O Ministério Público de São Paulo denunciou Armando Mendonça, vice-presidente do Corinthians, por supostos crimes envolvendo a retirada de materiais esportivos do clube. A denúncia baseia-se em auditoria interna e investigações iniciadas em 2025.

A auditoria solicitada pela diretoria avaliou o fluxo de entrada e saída de materiais nos almoxarifados. O objetivo foi identificar falhas de controle de estoque e irregularidades na distribuição de produtos.

Relatórios da mídia à época indicaram falhas na gestão e questionamentos sobre o registro de itens. Entre os pontos estão inconsistências de estoque e registros internos incompletos.

O material fornecido pela Nike também foi apontado como dificuldade de controle. Falhas de registro e ausência de padronização nos procedimentos eram destacados pelo relatório.

Conforme apurado pelo UOL, o clube teria ultrapassado a cota contratual de materiais e, ainda assim, apresentado falta de uniformes em setores como as categorias de base. Notas fiscais não lançadas também foram mencionadas.

A denúncia cita a retirada de 131 itens esportivos, incluindo camisas, agasalhos, calças, tênis e outros produtos, com vínculos aos registros internos do dirigente. Parte do material não teve destinação comprovada.

Além disso, houve referência a tentativa de retirada de 19 camisas da NFL, bem como a subtração de oito itens sem registro no sistema. O MP liga essas movimentações ao nome do dirigente.

Divergência entre órgãos

A apuração gerou interpretações distintas entre a Polícia Civil e o Ministério Público. Enquanto a polícia encerrou o inquérito sem indícios criminais, o MP entende que há elementos a aprofundar.

O MP classificou o relatório policial como descritivo e apontou pendências na análise de documentos internos e na oitiva de testemunhas. O material da auditoria integrou o inquérito apenas na fase final.

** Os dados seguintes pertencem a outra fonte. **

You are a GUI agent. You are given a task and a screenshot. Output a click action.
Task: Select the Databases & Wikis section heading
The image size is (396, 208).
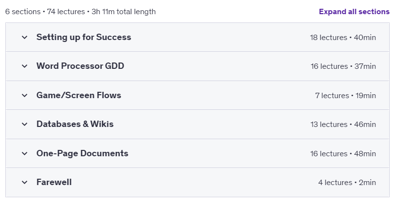(75, 124)
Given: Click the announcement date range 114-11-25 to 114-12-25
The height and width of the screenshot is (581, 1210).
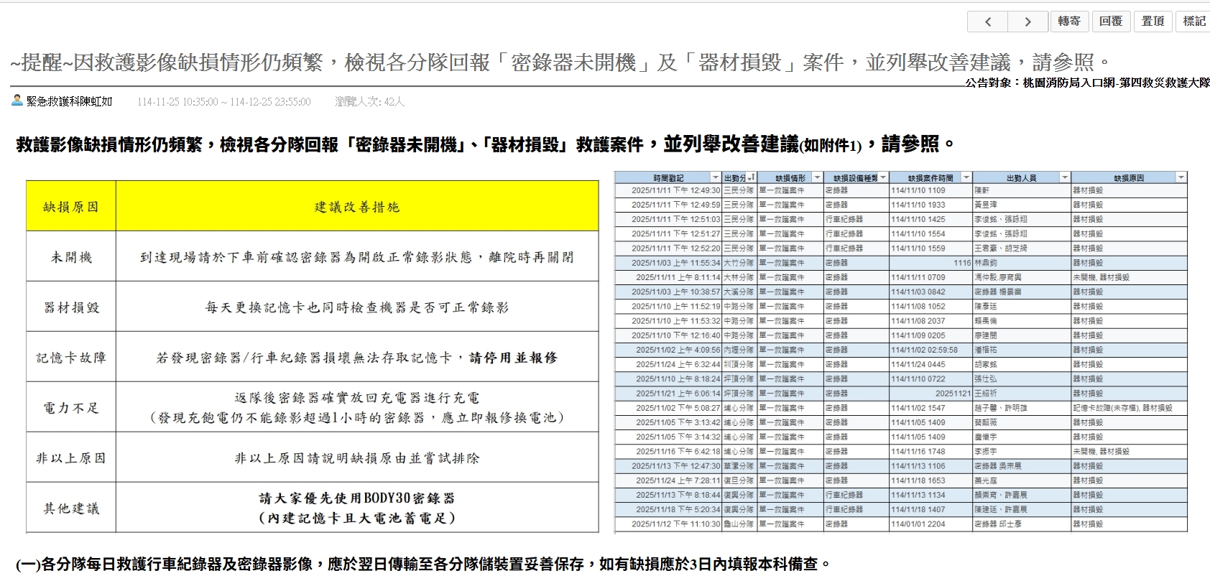Looking at the screenshot, I should (223, 102).
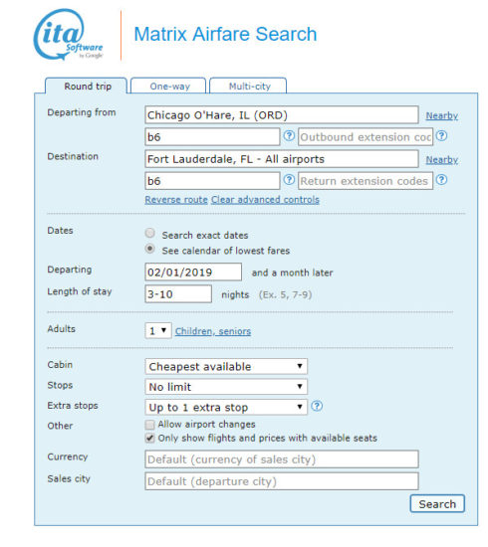Screen dimensions: 488x547
Task: Open help icon beside outbound routing codes
Action: click(x=289, y=135)
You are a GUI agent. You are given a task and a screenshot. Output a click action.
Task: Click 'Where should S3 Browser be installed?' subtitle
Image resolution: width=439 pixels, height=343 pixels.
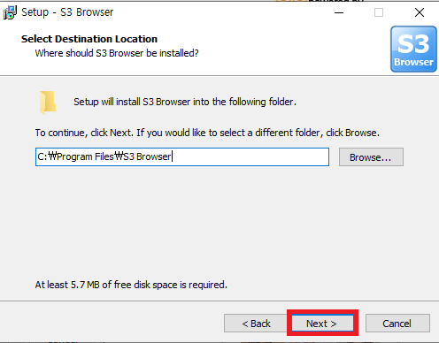pos(117,53)
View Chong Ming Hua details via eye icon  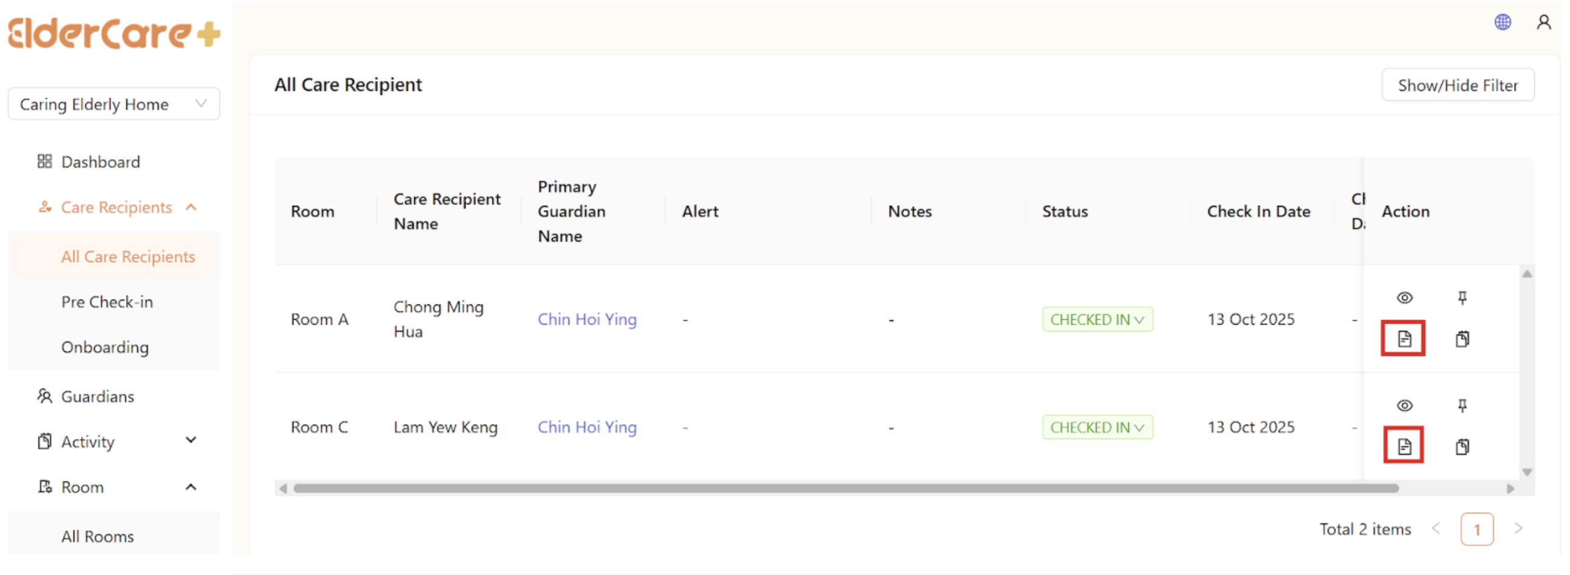pyautogui.click(x=1404, y=298)
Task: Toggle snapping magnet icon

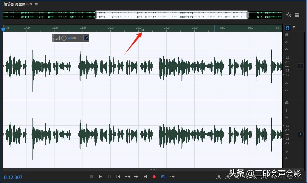Action: tap(287, 28)
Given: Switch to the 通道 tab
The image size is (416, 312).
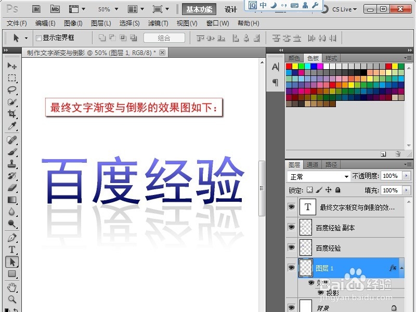Looking at the screenshot, I should 313,164.
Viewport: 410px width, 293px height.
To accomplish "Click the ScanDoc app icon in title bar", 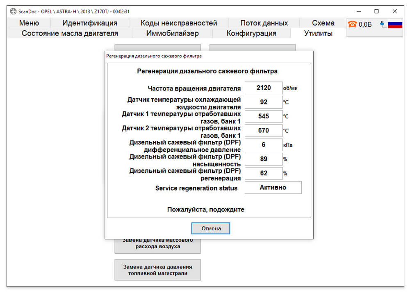I will point(13,11).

A denúncia pode levar à abertura de ação penal contra Mendonça e a adoção de medidas cautelares, como afastamento do cargo e restrições de acesso ao clube. A perícia no sistema interno também foi solicitada.

Desdobramentos esperados

O MP pediu ainda envio de informações à Receita Federal para apurar irregularidades fiscais apontadas pela auditoria. A Justiça responderá se aceita a denúncia e inicia a ação penal.

O caso pode ganhar novos capítulos à medida que avançam as diligências e a análise de documentos internos. Novas informações oficiais devem orientar os próximos passos do andamento processual.